Given task A. Set down the rows of items from the dataset again, starting at the first row and ending at the line that contains "Graywolf Press [1320, 56]", with both ends included.

begin Text segment

I started thinking about how great my adoption went. My birth mother assumed I'd go to live happily ever after and that sure as hell didn't happen... so I sure as hell wasn't giving my child away.... But could I keep it? Could we keep it?
Mid December rolled around and I still hadn't told Billy and I hadn't made a decision of what I was going to do either way and time was running out. I was playing at being fine and to be honest doing a shit job of it. I was still going out etc... It's amazing how one phone call inadvertently changed things and put things in motion.
Late one afternoon I got a call that a good friend of ours father had passed away very suddenly. Billy and I were not really avoiding each other but by then but things definitely weren't good. I remember going to the bar we all hung out at and picking up a few people to go to the wake, we went in and paid our respects, talked with my friend, his Mom & family. All of a sudden the door opened and in walked Billy. After he paid his respects he and I and a few others went outside to smoke & talk. Billy pulled me slightly aside and asked if I was ok..? I told him I had something I had to talk to him about. He just looked into my eyes and gave me a chin lift, nothing more.
After a bit we decided to leave and go back to the bar. Have a semblance of a wake of our own, I suppose. As we all started walking towards our cars, Billy said he wouldn't be coming and started walking towards his car. I can remember standing in the middle of the street, it was so cold, just watching him walk away. I looked at my best friend and his girl for a split second and then turned to get into my car. (By this time they both knew what was going on and were both sworn to secrecy.) All of a sudden I heard Billy call my name... I turned back towards him as he was saying "What did you need to talk to me about?" I wanted to tell him... I just couldn't get the words out... As I was turning back towards my car I said "No worries, It'll keep".
That night in the bar I sat for hours and talked and talked and talked... I went over every reason why I shouldn't have it... I wasn't exactly living extremely healthy at the time, unsure if financially I could do it alone since my Mother had her own issues at the time which made asking for her help a no go. Then I went over every reason I should... there weren't many. I finally made my decision... I wasn't going to have the baby. My friend would pick me up in the morning and then I'd stay with her and her man thru the weekend so I could just chill and not have to answer questions. And finally I decided that I would never tell Billy about the baby and I never did. Now that I think of it that could be the one thing I actually do feel guilty about.

end Text segment
begin Data to use

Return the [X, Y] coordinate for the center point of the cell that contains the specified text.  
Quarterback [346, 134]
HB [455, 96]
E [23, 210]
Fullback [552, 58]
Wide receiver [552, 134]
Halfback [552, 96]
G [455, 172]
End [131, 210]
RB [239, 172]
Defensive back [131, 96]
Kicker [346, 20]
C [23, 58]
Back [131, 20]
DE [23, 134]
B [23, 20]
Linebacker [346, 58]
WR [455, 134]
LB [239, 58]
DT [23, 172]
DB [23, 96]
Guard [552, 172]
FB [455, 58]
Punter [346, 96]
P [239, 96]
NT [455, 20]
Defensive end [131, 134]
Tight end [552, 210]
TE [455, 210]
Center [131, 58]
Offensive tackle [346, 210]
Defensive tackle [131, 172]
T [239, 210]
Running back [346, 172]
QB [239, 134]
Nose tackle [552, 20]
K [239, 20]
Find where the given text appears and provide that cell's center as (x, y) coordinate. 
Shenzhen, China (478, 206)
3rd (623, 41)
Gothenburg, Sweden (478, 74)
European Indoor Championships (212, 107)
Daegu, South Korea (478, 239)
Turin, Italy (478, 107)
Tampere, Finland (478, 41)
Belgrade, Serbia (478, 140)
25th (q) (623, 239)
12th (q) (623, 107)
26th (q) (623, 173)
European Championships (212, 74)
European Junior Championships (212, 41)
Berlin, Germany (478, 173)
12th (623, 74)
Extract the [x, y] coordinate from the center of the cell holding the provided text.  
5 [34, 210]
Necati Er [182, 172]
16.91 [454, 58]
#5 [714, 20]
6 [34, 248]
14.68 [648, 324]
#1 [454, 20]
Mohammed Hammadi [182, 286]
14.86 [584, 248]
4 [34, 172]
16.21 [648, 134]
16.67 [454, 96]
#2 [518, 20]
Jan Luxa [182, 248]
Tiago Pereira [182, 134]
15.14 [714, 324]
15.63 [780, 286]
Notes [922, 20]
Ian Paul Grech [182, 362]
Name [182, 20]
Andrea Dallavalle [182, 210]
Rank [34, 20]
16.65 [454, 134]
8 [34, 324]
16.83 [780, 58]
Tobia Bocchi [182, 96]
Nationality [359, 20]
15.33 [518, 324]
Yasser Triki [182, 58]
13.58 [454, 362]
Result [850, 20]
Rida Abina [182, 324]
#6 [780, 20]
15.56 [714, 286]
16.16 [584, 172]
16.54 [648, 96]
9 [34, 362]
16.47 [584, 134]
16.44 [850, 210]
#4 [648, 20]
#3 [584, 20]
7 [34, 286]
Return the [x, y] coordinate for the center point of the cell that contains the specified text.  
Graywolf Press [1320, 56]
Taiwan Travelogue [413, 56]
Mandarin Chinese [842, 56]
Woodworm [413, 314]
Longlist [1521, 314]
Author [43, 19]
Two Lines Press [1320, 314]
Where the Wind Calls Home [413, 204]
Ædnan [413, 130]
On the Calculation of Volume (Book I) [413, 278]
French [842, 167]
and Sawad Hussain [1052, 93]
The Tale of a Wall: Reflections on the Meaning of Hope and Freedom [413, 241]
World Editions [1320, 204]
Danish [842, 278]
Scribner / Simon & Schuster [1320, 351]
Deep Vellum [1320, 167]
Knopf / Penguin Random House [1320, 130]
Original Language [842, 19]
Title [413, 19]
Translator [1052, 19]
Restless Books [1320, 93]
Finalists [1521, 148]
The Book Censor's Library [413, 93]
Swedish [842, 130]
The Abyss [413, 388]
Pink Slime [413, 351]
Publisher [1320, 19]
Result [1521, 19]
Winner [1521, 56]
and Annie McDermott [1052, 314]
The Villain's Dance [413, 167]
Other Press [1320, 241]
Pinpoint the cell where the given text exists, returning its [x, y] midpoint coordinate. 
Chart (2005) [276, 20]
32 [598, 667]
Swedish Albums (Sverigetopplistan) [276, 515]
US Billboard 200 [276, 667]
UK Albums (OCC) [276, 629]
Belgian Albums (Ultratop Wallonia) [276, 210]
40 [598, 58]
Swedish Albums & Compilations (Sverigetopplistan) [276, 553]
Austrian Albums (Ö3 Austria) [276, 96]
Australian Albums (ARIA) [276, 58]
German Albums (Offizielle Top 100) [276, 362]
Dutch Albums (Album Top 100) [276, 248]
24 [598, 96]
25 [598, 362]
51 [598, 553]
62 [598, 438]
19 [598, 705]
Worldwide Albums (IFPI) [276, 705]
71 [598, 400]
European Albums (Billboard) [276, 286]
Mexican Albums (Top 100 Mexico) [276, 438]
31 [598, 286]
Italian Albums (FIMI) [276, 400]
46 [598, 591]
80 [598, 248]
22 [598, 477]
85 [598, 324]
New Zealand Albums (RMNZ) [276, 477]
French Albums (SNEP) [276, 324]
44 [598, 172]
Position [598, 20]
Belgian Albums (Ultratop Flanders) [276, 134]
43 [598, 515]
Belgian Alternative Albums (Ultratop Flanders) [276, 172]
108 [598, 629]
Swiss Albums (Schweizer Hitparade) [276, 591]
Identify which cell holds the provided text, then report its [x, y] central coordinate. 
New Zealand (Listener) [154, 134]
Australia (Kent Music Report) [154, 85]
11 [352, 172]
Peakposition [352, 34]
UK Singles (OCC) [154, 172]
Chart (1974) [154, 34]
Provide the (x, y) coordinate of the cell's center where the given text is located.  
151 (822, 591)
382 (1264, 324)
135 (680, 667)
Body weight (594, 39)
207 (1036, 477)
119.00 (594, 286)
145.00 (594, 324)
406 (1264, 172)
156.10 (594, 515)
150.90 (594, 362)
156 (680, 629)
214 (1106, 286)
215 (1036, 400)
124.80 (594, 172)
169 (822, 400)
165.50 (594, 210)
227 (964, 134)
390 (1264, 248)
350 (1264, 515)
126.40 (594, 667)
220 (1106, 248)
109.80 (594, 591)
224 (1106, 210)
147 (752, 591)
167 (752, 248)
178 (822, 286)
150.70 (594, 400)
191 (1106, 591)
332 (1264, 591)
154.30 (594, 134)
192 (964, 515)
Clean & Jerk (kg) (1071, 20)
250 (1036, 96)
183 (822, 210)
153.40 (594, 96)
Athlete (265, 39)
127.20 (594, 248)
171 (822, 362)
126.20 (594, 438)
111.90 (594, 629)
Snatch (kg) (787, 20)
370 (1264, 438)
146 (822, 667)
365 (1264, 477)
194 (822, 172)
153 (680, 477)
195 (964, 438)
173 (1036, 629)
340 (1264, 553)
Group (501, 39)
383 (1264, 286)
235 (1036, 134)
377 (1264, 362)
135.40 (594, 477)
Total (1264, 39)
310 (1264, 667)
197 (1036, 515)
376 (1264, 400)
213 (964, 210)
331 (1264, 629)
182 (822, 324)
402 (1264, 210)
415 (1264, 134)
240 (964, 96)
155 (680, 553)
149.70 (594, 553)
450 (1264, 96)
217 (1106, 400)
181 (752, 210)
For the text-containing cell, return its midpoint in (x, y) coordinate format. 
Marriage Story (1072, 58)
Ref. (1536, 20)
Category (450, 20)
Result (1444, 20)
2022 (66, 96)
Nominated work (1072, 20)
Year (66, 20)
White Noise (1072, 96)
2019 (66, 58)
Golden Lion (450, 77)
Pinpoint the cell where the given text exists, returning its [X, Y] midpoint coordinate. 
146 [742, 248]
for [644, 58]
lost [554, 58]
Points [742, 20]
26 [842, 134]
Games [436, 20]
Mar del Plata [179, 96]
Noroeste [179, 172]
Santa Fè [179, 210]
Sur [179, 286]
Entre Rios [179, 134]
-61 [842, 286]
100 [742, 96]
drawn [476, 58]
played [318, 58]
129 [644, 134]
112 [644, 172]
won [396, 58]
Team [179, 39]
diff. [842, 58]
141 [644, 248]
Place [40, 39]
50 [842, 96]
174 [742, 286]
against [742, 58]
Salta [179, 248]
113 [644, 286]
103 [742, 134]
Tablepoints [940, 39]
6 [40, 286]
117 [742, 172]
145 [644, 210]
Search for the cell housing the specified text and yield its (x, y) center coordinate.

end Data to use

Given task B. Rewrite the personal account starting at "Late one afternoon" and ending at "lift, nothing more.", changing "chin lift" to "nod".

Result A.
Return the [X, Y] coordinate for the center point of the cell that contains the specified text.  
Quarterback [346, 134]
HB [455, 96]
E [23, 210]
Fullback [552, 58]
Wide receiver [552, 134]
Halfback [552, 96]
G [455, 172]
End [131, 210]
RB [239, 172]
Defensive back [131, 96]
Kicker [346, 20]
C [23, 58]
Back [131, 20]
DE [23, 134]
B [23, 20]
Linebacker [346, 58]
WR [455, 134]
LB [239, 58]
DT [23, 172]
DB [23, 96]
Guard [552, 172]
FB [455, 58]
Punter [346, 96]
P [239, 96]
NT [455, 20]
Defensive end [131, 134]
Tight end [552, 210]
TE [455, 210]
Center [131, 58]
Offensive tackle [346, 210]
Defensive tackle [131, 172]
T [239, 210]
Running back [346, 172]
QB [239, 134]
Nose tackle [552, 20]
K [239, 20]
Find where the given text appears and provide that cell's center as (x, y) coordinate. 
Shenzhen, China (478, 206)
3rd (623, 41)
Gothenburg, Sweden (478, 74)
European Indoor Championships (212, 107)
Daegu, South Korea (478, 239)
Turin, Italy (478, 107)
Tampere, Finland (478, 41)
Belgrade, Serbia (478, 140)
25th (q) (623, 239)
12th (q) (623, 107)
26th (q) (623, 173)
European Championships (212, 74)
European Junior Championships (212, 41)
Berlin, Germany (478, 173)
12th (623, 74)
Extract the [x, y] coordinate from the center of the cell holding the provided text.  
5 [34, 210]
Necati Er [182, 172]
16.91 [454, 58]
#5 [714, 20]
6 [34, 248]
14.68 [648, 324]
#1 [454, 20]
Mohammed Hammadi [182, 286]
14.86 [584, 248]
4 [34, 172]
16.21 [648, 134]
16.67 [454, 96]
#2 [518, 20]
Jan Luxa [182, 248]
Tiago Pereira [182, 134]
15.14 [714, 324]
15.63 [780, 286]
Notes [922, 20]
Ian Paul Grech [182, 362]
Name [182, 20]
Andrea Dallavalle [182, 210]
Rank [34, 20]
16.65 [454, 134]
8 [34, 324]
16.83 [780, 58]
Tobia Bocchi [182, 96]
Nationality [359, 20]
15.33 [518, 324]
Yasser Triki [182, 58]
13.58 [454, 362]
Result [850, 20]
Rida Abina [182, 324]
#6 [780, 20]
15.56 [714, 286]
16.16 [584, 172]
16.54 [648, 96]
9 [34, 362]
16.47 [584, 134]
16.44 [850, 210]
#4 [648, 20]
#3 [584, 20]
7 [34, 286]
Return the [x, y] coordinate for the center point of the cell that contains the specified text.  
Graywolf Press [1320, 56]

Result B.
Late one afternoon I got a call that a good friend of ours father had passed away very suddenly. Billy and I were not really avoiding each other but by then but things definitely weren't good. I remember going to the bar we all hung out at and picking up a few people to go to the wake, we went in and paid our respects, talked with my friend, his Mom & family. All of a sudden the door opened and in walked Billy. After he paid his respects he and I and a few others went outside to smoke & talk. Billy pulled me slightly aside and asked if I was ok..? I told him I had something I had to talk to him about. He just looked into my eyes and gave me a nod, nothing more.